> [Exercise objective] Go line by line through the records below. Copy whichever lines contain the string "files".

> [Data supplied]
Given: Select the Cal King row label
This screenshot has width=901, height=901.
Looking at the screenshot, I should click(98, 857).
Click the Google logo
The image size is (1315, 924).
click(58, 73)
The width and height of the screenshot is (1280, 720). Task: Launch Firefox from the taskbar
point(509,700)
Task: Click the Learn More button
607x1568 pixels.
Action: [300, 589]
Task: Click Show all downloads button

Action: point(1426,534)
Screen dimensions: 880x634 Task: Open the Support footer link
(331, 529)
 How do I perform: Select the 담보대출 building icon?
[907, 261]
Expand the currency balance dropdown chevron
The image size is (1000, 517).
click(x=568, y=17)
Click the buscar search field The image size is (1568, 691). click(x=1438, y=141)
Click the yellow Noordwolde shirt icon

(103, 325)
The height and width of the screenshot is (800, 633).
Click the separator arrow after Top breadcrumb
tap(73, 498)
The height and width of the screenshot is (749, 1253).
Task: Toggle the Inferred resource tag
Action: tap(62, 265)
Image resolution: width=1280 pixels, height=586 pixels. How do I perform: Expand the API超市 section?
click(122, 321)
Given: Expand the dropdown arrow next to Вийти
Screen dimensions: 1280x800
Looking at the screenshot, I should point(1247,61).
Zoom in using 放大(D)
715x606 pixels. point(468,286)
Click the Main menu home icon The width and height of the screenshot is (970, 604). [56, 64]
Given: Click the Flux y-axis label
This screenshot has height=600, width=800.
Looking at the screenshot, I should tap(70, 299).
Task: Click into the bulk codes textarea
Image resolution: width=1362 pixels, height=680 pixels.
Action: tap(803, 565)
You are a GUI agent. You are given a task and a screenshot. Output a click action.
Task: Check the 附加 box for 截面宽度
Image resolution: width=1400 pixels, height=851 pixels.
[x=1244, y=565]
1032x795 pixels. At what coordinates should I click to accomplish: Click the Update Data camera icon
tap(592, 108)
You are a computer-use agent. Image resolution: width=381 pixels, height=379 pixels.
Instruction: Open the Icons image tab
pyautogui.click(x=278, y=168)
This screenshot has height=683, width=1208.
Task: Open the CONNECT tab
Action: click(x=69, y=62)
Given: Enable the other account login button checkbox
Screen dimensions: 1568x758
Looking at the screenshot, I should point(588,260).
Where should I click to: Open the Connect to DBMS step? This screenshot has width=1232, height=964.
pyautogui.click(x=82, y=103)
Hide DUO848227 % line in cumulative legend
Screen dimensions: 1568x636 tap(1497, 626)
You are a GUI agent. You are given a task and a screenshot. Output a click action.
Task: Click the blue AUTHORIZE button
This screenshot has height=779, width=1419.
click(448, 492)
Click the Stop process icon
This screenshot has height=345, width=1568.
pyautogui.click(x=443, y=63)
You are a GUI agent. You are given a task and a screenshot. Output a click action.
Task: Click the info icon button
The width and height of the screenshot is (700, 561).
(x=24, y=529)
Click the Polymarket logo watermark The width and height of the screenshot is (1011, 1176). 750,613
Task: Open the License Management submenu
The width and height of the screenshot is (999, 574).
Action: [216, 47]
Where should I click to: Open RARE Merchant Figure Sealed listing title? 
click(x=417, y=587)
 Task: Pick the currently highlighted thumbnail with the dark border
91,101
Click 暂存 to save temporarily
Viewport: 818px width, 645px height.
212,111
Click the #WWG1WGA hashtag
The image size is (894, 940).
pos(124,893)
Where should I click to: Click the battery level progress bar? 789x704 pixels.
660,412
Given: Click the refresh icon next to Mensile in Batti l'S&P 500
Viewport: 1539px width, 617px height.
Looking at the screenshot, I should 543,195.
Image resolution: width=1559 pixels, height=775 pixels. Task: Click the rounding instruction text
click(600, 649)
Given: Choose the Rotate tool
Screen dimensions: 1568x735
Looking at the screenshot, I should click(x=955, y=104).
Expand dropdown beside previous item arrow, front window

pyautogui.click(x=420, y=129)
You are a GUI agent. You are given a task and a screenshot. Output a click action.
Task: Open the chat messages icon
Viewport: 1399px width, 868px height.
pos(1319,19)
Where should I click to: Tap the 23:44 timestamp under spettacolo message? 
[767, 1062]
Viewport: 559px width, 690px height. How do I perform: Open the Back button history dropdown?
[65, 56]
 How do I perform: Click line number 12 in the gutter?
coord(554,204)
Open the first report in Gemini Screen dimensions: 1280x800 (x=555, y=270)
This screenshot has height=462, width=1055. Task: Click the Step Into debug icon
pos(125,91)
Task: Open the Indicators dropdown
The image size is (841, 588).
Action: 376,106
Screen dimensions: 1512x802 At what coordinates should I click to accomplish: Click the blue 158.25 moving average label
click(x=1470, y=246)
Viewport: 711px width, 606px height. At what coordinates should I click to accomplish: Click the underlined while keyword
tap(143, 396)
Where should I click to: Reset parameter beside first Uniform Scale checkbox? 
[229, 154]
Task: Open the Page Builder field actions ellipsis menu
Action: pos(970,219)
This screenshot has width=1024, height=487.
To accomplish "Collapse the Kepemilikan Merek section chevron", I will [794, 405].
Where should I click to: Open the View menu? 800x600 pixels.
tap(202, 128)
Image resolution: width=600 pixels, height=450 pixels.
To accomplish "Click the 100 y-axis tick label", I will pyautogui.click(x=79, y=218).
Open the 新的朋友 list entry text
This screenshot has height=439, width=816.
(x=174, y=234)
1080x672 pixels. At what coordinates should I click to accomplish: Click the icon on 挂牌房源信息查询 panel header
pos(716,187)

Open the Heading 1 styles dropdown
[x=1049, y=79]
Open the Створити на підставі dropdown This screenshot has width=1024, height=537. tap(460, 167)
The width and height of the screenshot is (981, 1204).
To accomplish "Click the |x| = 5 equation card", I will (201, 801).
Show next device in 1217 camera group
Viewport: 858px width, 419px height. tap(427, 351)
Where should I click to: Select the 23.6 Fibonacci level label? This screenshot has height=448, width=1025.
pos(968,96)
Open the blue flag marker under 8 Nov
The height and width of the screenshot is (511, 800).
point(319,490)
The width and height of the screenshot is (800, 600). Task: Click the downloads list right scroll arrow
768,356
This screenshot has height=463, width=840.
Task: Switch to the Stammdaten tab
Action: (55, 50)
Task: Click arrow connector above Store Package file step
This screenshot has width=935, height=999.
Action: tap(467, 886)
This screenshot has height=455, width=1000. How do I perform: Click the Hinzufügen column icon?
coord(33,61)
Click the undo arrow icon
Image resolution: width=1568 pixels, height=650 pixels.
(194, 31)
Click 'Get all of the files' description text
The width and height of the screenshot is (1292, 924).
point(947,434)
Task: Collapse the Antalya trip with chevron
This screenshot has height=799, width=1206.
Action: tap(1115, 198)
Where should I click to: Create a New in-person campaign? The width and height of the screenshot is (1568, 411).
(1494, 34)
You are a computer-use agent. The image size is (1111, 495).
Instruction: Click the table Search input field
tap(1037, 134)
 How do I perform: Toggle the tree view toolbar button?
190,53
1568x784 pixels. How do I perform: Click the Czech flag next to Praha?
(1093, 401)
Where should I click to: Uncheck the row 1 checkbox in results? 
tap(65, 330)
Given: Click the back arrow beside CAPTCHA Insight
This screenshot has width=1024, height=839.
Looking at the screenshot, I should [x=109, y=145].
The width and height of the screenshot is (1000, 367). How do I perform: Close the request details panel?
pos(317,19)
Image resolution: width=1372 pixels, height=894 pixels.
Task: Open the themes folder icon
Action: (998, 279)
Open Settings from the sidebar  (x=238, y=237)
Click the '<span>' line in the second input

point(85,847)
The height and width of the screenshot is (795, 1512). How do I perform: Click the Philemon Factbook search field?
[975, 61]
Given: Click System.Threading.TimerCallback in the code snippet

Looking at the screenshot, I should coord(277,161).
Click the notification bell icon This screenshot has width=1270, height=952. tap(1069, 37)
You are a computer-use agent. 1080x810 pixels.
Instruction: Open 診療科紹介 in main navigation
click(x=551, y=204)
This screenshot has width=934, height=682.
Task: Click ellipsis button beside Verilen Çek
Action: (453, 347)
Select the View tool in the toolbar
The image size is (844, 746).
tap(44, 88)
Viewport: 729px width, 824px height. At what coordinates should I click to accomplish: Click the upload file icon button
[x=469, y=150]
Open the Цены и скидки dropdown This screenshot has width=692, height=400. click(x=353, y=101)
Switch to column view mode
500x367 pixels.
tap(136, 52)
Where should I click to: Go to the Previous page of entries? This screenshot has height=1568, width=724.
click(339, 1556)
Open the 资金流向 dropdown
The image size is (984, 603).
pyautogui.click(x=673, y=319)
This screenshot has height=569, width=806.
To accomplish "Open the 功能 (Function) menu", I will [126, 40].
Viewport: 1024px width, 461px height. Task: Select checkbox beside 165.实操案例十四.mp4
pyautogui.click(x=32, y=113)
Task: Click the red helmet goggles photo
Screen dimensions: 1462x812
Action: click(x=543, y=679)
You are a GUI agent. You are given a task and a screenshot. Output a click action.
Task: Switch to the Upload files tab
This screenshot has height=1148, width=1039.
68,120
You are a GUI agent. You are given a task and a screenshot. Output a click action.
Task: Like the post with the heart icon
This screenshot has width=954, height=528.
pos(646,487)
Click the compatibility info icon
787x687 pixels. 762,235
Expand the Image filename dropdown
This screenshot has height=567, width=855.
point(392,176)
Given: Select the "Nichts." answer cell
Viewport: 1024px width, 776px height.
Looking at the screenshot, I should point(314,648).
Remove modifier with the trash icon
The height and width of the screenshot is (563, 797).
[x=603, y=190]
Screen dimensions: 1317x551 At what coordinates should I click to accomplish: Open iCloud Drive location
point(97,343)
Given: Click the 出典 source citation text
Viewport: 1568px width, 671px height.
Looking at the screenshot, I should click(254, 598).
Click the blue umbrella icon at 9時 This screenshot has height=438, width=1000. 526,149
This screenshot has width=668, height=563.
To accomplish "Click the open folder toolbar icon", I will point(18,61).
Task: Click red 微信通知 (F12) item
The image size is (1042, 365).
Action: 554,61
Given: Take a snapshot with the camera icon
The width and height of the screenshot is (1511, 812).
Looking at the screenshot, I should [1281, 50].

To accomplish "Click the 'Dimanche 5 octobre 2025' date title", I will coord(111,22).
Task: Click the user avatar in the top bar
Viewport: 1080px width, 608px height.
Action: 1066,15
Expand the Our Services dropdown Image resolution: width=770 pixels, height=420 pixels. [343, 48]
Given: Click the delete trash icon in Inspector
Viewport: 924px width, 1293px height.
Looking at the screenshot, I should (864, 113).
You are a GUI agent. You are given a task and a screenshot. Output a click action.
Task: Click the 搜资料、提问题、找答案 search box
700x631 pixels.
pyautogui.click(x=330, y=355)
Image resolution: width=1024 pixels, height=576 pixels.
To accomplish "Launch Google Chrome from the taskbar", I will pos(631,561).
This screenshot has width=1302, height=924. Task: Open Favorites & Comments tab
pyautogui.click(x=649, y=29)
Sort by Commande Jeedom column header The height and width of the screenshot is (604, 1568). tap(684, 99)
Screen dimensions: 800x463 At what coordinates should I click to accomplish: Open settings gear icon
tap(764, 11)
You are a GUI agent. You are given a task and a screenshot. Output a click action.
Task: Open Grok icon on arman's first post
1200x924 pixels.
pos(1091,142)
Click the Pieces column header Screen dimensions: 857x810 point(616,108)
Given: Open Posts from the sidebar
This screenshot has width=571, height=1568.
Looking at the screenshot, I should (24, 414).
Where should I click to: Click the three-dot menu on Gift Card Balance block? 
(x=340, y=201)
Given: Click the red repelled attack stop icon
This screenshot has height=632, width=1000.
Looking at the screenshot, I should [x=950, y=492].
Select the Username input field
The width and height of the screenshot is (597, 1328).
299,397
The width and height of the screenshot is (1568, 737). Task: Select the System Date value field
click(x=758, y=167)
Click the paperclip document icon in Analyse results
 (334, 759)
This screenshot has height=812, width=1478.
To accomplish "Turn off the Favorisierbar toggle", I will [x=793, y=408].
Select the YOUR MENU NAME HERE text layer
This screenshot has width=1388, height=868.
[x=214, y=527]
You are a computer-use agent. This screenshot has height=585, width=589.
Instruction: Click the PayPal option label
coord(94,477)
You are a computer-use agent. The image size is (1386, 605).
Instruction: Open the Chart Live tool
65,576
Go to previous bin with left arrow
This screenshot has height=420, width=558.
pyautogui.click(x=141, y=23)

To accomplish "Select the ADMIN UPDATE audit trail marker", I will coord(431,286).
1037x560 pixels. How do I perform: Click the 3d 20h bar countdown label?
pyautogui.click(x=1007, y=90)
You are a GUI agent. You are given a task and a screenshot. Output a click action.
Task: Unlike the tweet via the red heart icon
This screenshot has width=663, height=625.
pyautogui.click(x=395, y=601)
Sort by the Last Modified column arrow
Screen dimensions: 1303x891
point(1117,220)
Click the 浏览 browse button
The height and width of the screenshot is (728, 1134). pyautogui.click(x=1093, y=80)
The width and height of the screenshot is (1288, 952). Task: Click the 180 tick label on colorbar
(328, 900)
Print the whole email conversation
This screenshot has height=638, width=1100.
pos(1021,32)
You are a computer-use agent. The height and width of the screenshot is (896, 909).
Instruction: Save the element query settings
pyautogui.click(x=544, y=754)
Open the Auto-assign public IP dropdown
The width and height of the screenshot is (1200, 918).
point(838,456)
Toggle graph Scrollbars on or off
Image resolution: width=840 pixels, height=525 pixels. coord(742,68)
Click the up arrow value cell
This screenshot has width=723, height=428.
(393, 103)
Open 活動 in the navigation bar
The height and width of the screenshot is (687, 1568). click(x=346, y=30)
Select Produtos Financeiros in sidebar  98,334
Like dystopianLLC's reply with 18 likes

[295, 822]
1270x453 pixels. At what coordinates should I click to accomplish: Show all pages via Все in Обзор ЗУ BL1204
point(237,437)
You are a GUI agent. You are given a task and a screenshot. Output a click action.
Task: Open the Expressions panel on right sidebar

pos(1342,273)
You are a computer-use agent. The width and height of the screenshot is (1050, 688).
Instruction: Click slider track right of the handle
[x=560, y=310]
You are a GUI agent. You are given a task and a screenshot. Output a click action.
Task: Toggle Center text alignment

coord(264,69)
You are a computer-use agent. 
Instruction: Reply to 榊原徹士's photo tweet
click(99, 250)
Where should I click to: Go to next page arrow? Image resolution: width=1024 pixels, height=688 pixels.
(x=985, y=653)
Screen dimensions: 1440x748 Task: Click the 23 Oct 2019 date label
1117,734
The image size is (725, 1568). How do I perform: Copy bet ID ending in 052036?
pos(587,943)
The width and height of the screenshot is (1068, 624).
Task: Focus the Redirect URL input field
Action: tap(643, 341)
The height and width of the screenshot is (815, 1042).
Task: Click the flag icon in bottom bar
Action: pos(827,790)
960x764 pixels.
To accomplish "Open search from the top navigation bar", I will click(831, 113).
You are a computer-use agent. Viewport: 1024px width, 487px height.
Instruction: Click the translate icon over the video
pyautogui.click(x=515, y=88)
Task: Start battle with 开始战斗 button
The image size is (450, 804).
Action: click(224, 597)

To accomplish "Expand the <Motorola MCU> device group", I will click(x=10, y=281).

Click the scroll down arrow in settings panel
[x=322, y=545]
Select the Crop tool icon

> [Task response]
Click 'Get all of the files' description text
Task: Switch to the Upload files tab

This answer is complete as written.